Benchmarks 5: Zarr Pyramids

Explanation

In the previous notebooks, we saw how chunk size and number can impact performance. Pyramids, or multiscale datasets, aggregate data at various levels to create reduced resolution datasets which perform better at low zoom levels. These datasets are not representing the “raw data” but it is assumed these aggregated datasets are intended for visual representation of the data and not numerical analysis.

Dataset Generation

The code to produce the zarr pyramids is in the tile-benchmarking repo: 02-run-tests/05-cmip6-pyramid.ipynb.

Tests

Tests were run via the tile-benchmarking/02-run-tests/04-number-of-spatial-chunks.ipynb notebook.

import pandas as pd
import warnings
import holoviews as hv

pd.options.plotting.backend = "holoviews"

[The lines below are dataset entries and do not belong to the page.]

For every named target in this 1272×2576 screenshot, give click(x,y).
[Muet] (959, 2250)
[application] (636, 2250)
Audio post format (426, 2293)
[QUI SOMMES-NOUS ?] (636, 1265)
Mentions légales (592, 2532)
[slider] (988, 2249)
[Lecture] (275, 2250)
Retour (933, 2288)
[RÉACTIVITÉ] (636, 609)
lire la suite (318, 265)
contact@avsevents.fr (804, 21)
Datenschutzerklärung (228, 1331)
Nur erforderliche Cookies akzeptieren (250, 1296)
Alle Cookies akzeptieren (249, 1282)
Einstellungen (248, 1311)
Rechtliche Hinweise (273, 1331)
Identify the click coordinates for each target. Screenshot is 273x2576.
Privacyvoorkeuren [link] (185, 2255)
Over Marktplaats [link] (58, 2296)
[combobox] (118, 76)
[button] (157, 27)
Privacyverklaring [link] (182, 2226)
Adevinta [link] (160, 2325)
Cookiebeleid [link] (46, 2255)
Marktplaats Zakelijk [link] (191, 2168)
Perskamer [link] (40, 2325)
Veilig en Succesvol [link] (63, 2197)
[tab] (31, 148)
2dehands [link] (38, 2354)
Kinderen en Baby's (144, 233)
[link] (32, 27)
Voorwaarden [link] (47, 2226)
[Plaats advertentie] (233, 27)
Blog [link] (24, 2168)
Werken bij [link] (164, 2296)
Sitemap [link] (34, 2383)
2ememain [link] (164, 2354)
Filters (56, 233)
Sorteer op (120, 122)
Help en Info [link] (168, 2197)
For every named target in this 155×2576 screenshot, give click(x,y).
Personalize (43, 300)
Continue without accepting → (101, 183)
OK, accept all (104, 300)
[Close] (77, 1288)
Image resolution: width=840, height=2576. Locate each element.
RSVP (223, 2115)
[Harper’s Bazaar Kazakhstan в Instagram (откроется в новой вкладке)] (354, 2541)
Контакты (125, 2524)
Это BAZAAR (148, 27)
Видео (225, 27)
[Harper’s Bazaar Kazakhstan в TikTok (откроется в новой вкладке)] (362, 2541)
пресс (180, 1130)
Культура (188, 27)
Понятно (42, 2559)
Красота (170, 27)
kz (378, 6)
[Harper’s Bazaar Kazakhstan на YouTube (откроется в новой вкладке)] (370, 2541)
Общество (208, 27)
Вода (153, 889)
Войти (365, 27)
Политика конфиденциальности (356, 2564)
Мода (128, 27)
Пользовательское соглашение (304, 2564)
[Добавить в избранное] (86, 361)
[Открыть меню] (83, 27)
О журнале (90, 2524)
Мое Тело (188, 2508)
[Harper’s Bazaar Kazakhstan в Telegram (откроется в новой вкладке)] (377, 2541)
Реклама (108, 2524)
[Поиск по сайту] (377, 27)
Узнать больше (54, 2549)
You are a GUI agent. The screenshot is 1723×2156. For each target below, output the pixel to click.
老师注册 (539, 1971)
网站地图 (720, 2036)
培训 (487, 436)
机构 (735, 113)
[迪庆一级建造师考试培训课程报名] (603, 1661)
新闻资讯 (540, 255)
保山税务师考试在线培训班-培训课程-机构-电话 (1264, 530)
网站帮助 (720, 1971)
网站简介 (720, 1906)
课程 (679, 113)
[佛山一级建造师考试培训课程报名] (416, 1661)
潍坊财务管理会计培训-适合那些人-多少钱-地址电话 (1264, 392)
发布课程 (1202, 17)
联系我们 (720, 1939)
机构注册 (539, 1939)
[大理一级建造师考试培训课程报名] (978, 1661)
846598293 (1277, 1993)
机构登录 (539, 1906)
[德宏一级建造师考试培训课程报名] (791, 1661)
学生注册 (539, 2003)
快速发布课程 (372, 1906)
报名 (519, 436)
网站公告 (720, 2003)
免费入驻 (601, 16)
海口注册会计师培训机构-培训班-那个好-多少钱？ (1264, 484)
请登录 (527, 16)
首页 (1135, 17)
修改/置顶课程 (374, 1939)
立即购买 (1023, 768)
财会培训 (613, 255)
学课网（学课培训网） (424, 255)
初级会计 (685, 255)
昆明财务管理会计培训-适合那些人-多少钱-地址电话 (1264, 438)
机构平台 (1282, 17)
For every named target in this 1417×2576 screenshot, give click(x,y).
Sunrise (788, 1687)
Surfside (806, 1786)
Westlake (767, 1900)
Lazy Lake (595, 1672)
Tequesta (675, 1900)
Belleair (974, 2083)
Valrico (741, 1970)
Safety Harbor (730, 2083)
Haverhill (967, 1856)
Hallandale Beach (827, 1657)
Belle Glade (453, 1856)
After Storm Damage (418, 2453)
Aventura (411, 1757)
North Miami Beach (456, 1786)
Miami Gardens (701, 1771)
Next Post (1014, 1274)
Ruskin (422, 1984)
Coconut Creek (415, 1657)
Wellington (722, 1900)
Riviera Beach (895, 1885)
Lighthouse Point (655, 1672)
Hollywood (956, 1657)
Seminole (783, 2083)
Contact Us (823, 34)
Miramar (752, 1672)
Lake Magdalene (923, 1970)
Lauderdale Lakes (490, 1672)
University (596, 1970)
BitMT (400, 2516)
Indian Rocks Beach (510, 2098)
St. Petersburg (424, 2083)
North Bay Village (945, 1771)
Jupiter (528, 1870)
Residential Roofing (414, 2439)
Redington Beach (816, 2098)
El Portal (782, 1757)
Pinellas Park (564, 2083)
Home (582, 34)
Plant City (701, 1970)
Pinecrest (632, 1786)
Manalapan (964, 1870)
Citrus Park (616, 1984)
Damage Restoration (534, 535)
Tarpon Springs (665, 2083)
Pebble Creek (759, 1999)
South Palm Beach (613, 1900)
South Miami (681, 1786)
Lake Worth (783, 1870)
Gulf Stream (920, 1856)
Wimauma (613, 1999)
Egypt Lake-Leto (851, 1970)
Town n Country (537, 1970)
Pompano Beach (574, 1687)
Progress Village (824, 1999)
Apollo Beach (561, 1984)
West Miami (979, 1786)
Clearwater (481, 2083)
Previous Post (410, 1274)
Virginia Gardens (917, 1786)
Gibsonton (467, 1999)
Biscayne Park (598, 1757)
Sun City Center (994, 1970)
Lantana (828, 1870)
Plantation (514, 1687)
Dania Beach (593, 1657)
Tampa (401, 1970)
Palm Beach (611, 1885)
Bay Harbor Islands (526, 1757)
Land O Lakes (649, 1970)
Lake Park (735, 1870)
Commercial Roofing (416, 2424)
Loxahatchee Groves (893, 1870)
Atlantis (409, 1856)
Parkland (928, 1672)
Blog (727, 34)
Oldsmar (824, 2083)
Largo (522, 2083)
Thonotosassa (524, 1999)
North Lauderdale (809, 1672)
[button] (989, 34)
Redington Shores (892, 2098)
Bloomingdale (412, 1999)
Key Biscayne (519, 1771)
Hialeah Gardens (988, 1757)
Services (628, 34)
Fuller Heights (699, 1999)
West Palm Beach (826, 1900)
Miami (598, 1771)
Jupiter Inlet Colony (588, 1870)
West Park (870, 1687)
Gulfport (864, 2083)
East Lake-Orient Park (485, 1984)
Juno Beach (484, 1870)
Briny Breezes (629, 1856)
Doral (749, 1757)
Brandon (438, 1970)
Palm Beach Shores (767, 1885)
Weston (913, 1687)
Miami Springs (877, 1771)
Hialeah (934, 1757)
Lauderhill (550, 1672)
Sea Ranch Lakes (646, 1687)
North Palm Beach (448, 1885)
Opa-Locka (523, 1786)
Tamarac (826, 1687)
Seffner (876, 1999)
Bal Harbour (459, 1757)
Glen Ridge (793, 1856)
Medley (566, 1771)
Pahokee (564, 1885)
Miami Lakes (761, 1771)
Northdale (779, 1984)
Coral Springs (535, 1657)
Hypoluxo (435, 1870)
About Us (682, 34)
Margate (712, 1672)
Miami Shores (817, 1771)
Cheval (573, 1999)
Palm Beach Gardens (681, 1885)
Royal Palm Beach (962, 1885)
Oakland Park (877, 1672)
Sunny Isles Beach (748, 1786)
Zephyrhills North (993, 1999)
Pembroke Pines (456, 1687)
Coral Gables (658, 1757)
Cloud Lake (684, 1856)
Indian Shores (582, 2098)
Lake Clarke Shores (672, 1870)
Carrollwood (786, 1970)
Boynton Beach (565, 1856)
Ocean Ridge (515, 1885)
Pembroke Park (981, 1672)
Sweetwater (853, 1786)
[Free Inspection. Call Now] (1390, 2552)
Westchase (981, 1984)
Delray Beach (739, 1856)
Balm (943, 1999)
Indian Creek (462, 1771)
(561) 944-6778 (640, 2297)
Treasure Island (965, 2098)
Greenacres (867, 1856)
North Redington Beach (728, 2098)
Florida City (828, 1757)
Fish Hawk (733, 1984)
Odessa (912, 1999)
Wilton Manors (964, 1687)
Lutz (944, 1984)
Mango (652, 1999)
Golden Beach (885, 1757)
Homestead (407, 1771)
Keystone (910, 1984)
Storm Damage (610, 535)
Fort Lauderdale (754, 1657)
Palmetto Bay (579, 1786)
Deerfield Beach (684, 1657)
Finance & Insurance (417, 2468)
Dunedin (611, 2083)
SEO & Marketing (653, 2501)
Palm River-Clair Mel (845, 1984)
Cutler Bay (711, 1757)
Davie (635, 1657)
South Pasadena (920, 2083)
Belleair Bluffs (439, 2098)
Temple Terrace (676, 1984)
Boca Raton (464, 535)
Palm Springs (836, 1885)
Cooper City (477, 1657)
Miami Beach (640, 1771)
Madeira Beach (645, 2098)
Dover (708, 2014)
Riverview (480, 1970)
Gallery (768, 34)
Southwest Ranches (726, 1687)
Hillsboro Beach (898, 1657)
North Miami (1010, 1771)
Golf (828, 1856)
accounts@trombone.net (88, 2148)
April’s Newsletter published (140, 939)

warnings.filterwarnings("ignore")

git_url_path = "https://raw.githubusercontent.com/developmentseed/tile-benchmarking/main/02-run-tests/results-csvs/"
df = pd.read_csv(f"{git_url_path}/05-cmip6-pyramid-results.csv")

zooms = range(4)

plt_opts = {"width": 400, "height": 300}

plts = []

for zoom_level in zooms:
    df_level = df[df["zoom"] == zoom_level]
    plts.append(
        df_level.hvplot.box(
            y="time",
            by=["data_format"],
            c="data_format",
            cmap="Plasma_r",
            ylabel="Time to render (ms)",
            xlabel="Data Format",
            legend=False,
            title=f"Zoom level {zoom_level}",
        ).opts(**plt_opts)
    )
hv.Layout(plts).cols(2)

Interpretation of the Results

At low zoom levels, pyramids improved performance. It is notable that this dataset is not very high resolution and that a more significant performance improvement may be seen for pyramids for higher resolution datasets. For the CMIP6 dataset, it only makes sense to use a pyramid for zoom levels 0 and 1.